__TASK OBJECTIVE__: If a line in the records below contains the word "computer", copy it.

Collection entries
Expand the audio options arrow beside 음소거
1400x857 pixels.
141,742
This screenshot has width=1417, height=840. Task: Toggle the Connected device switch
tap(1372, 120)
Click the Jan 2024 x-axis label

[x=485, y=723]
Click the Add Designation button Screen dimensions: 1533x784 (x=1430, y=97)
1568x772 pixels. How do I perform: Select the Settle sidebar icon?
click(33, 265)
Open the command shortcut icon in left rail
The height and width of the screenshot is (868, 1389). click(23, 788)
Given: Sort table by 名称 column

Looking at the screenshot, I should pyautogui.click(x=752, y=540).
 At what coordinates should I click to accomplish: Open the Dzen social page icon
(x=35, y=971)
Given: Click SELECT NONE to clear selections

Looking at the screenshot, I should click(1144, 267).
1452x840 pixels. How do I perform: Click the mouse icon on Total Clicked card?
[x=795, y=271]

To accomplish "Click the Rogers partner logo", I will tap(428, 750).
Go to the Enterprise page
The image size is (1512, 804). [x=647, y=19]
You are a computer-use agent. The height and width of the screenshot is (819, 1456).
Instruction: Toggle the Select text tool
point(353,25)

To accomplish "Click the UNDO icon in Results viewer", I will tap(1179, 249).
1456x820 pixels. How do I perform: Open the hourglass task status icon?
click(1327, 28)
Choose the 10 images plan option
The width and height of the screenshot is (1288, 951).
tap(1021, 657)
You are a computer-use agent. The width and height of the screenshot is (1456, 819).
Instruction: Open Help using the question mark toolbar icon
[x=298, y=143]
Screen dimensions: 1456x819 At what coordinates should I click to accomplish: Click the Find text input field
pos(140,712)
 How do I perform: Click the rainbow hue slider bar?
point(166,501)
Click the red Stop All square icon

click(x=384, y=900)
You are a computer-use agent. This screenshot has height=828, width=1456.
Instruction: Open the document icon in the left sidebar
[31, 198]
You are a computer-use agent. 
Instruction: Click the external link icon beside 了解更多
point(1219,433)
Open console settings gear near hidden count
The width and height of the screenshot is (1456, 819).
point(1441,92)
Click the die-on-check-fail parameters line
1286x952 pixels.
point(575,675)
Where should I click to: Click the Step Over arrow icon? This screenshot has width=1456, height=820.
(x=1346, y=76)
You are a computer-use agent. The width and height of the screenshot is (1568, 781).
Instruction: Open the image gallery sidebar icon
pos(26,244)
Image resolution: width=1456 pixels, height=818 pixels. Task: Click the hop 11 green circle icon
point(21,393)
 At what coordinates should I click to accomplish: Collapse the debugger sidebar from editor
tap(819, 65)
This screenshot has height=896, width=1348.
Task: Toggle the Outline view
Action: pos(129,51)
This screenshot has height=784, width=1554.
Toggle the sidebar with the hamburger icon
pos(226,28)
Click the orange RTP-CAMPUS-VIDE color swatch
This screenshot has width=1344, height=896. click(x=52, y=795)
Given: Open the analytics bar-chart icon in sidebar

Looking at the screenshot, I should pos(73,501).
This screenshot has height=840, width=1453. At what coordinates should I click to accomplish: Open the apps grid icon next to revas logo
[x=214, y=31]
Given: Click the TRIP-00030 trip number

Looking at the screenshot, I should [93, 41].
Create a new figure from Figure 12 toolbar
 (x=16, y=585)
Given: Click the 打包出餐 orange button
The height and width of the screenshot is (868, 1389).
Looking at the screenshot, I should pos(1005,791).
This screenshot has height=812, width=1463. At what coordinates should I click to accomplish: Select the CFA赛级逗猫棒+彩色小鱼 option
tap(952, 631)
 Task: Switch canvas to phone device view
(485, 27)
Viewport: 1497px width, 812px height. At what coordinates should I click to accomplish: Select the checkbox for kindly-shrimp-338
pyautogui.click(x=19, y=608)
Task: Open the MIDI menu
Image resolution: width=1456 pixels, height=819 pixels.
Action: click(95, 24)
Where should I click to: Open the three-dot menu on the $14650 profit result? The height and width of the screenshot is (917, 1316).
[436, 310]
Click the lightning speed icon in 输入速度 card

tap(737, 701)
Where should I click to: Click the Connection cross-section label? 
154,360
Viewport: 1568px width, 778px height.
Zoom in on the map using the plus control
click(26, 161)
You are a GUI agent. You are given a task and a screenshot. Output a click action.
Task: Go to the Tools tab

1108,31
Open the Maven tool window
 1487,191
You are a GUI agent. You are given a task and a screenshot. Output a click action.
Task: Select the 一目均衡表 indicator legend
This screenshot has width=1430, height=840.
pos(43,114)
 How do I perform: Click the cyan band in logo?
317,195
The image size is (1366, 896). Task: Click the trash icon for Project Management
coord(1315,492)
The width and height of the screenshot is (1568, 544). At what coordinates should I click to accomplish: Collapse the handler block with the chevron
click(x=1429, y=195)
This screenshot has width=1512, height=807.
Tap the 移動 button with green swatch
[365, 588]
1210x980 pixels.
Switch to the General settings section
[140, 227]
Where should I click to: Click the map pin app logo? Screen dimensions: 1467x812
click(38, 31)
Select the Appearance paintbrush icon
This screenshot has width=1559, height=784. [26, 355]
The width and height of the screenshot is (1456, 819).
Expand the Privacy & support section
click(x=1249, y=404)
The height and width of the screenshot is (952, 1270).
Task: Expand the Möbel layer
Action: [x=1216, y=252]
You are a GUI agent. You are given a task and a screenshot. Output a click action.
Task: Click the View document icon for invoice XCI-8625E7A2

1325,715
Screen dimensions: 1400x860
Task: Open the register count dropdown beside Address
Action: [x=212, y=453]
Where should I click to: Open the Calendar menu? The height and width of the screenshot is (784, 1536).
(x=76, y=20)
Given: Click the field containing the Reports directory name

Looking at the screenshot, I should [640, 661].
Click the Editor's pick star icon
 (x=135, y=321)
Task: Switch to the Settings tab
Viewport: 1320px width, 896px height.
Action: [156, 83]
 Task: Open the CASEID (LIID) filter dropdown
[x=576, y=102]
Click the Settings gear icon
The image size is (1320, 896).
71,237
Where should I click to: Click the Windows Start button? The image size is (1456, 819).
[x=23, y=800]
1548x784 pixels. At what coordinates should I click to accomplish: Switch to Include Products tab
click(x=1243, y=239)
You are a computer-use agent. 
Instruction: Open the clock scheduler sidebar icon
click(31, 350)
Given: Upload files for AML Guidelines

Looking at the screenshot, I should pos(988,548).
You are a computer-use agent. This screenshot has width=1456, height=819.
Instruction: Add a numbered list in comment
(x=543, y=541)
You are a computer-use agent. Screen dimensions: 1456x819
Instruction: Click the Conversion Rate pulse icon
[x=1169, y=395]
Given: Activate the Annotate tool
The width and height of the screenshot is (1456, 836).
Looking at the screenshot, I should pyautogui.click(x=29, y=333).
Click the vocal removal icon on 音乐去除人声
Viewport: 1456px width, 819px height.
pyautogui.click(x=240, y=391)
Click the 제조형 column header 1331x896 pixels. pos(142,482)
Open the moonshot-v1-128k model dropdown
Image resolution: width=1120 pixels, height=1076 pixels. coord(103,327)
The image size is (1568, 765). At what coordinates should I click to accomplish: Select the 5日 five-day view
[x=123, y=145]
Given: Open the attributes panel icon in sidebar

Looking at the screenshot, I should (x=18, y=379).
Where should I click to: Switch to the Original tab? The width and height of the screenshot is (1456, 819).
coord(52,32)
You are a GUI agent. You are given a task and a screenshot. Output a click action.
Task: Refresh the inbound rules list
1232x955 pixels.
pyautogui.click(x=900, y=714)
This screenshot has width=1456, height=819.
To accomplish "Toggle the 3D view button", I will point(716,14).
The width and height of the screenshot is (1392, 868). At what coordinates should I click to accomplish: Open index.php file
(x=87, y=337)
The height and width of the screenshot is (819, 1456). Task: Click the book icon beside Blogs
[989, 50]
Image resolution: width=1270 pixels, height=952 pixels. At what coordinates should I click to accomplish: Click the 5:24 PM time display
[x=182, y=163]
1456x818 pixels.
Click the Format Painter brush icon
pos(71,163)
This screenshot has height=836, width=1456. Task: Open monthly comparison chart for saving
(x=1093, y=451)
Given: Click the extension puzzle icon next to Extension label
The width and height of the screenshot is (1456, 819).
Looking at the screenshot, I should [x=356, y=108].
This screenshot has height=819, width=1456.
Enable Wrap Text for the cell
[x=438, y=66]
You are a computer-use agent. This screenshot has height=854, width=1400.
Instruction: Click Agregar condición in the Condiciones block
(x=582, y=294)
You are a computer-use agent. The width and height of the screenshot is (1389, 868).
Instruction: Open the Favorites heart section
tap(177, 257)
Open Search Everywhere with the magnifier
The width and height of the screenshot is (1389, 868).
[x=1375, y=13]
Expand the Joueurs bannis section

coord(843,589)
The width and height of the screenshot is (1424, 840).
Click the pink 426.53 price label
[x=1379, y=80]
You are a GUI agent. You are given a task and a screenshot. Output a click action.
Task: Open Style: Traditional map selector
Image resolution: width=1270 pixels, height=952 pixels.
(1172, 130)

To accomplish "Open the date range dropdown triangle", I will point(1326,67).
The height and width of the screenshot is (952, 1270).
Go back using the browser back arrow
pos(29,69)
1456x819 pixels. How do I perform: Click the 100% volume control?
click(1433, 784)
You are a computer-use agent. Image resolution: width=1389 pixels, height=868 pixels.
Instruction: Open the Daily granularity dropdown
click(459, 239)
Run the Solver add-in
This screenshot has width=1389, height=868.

__EXPECTED OUTPUT__:
You are a computer-use agent. The height and width of the screenshot is (819, 1456).
You are a computer-use agent. The width and height of the screenshot is (1456, 819).
You are a computer-use agent. This screenshot has height=828, width=1456.
You are a computer-use agent. 
You are a computer-use agent. The width and height of the screenshot is (1568, 781).
You are a computer-use agent. 
You are a computer-use agent. This screenshot has width=1456, height=819.
You are a computer-use agent. Screen dimensions: 1456x819
You are a computer-use agent. This screenshot has height=854, width=1400.
You are a computer-use agent. The width and height of the screenshot is (1389, 868).
You are a computer-use agent. Image resolution: width=1389 pixels, height=868 pixels.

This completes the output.